I think you were back in touch with A/V. Was any resolution reached?

I spoke briefly with Joe. After running through a bit of troubleshooting, he passed my request along to his tech team. I haven't heard anything yet.

OK, I think we're ready to roll. Dan, here's where we stand.

I've spoken with the fine folks in IT who manage the videostreaming site. It turns out that the application they use has a public-facing API (one that IT didn't know they had!). We've been granted a specific set of credentials for accessing the API. You'll be using the credentials to fetch an access_token, which can then be used to generate embeds in the way you're already doing.

The API offers lots of stuff (see the docs I uploaded a few minutes ago) but we're only going to be using the initial oAuth2 handshake, using grant_type=password, in order to fetch an access_token. The request URL looks like this:

https://videostreaming.gc.cuny.edu/api/v1/?grant_password=password&username=$cac_username&password=$cac_password

where $cac_username and $cac_password are our credentials. I'm going to store the credentials as constants in our wp-config.php file, so you can access them using CAC_VIDEOSTREAMING_USERNAME and CAC_VIDEOSTREAMING_PASSWORD. Use add_query_arg() to build the URL, and use wp_remote_get() to make the request. Make sure to use the HTTPS URL - oAuth2 depends on SSL.

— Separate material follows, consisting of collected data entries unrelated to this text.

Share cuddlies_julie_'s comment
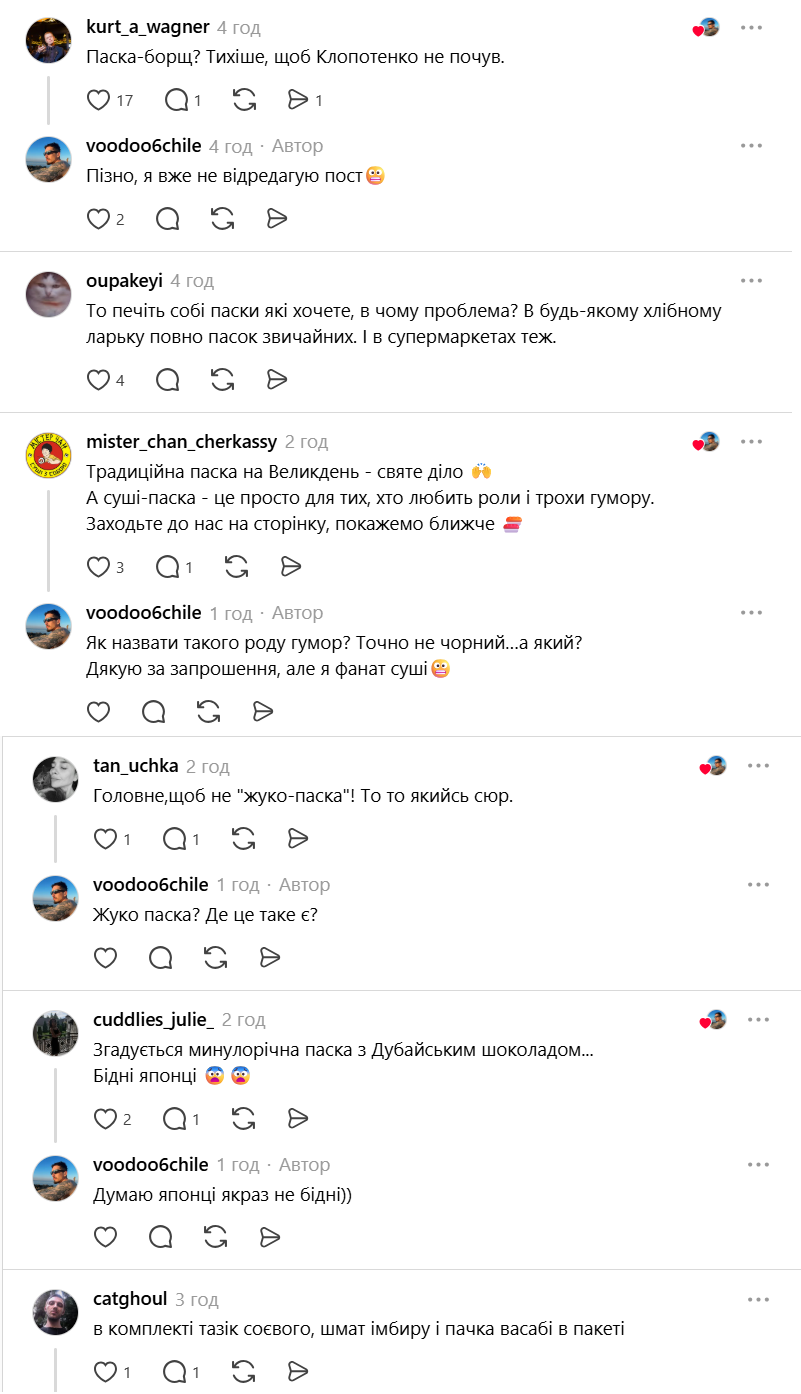 [298, 1119]
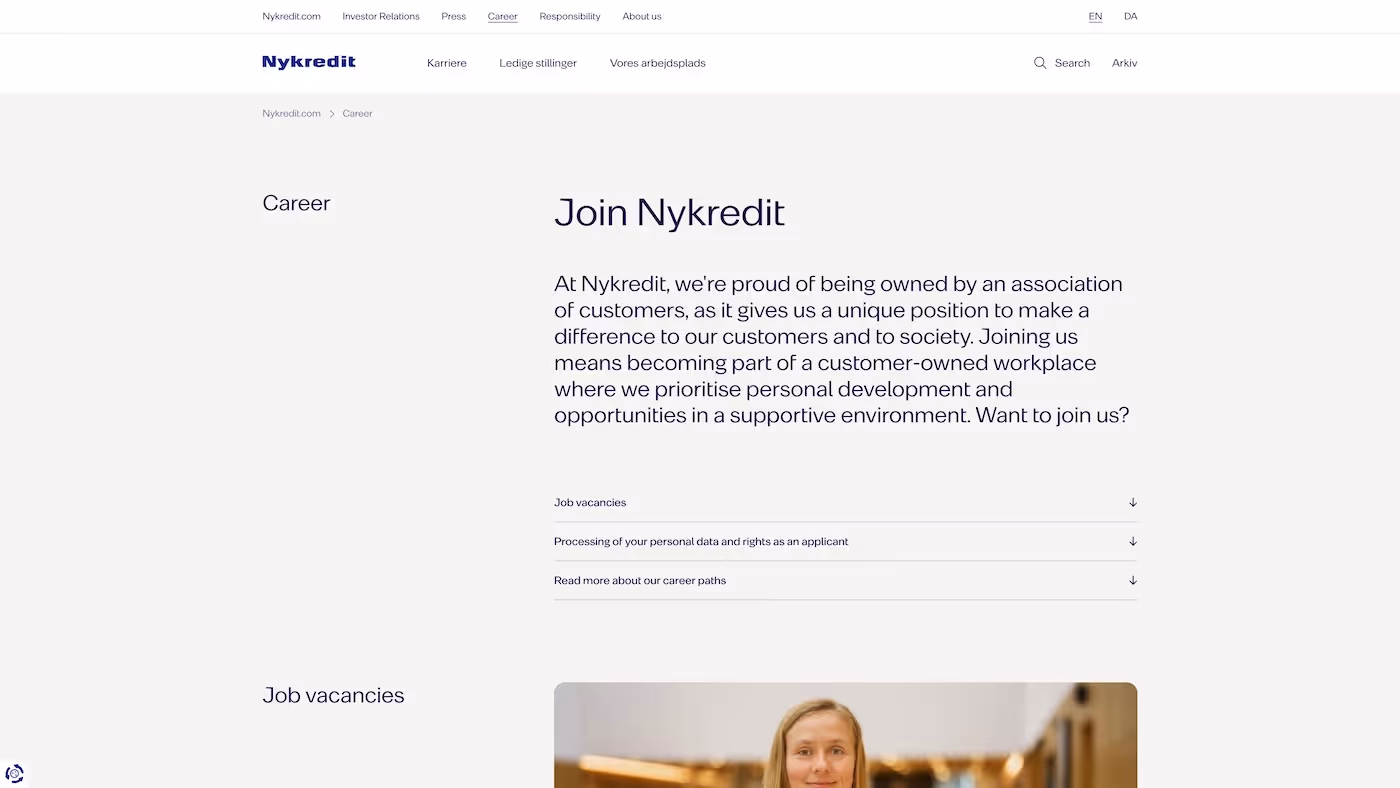Expand the personal data processing section
Viewport: 1400px width, 788px height.
point(1131,539)

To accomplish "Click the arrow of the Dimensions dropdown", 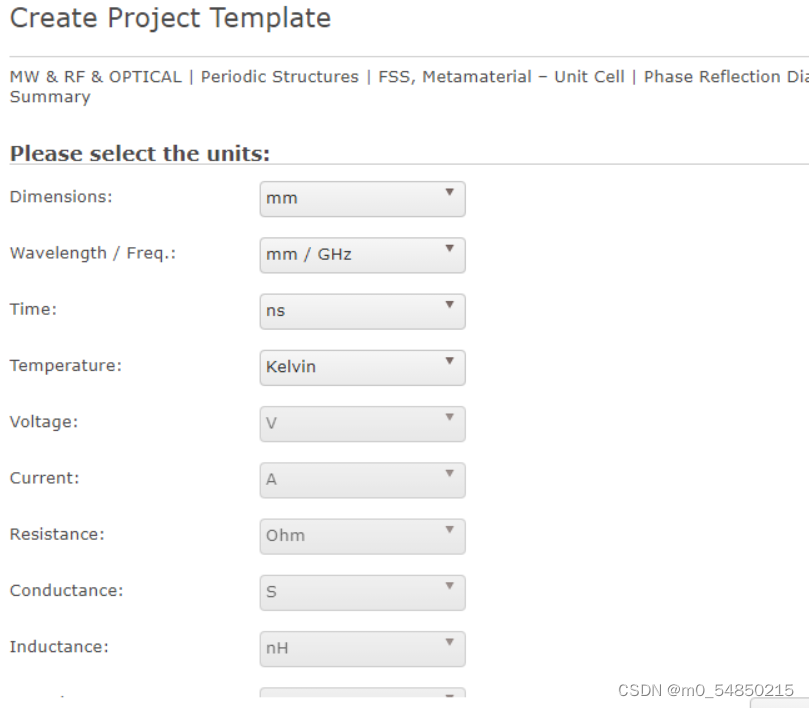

The response body (wp_remote_retrieve_body()) will contain the access_token you need, plus an expiry in seconds. I recommend that you use the following logic when building your markup:

$token_data = get_site_option( 'cac_videostreaming_token_data' );

// Assume we don't have a valid token.
$token_is_valid = false;
if ( isset( $token_data['expires'] ) && time() < $token_data['expires'] ) {
    // The token is OK if the expiry is in the future.
    $token_is_valid = true;
    $token = $token_data['token'];
}

if ( ! $token_is_valid ) {
    // Build the URL and make the request
    $request_url = whatever;
    $request = wp_remote_get( $request_url );
    // maybe check that the response code is 200, then get the token and expiry from the body
    $token = the access token sent back from the API

    $token_data = array(
        'token' => $token,
        'expires' => whatever // I think you should add the expiration in seconds to the timestamp of the response. Round down if in doubt :)
    );
    update_site_option( 'cac_videostreaming_token_data', $token_data );
}

// Now you have a valid $token and can build your markup

This logic will minimize authentication requests on their API - they should only happen once a day at most (token exipiry is 24hrs).

Thanks, Dan!

Sorry, forgot to add the creds before. They're now in wp-config https://github.com/cuny-academic-commons/cac/commit/c518b4ed35acbf4c237d9363bbb115c6d9b9b644

Okay thanks so much Boone for all the help with this! I think I've got it working here: https://github.com/cuny-academic-commons/cac/commit/d9f6bc78a1084e57f6f75e8bc5c99f31bd434913

Let me know if you see any issues! And thanks again!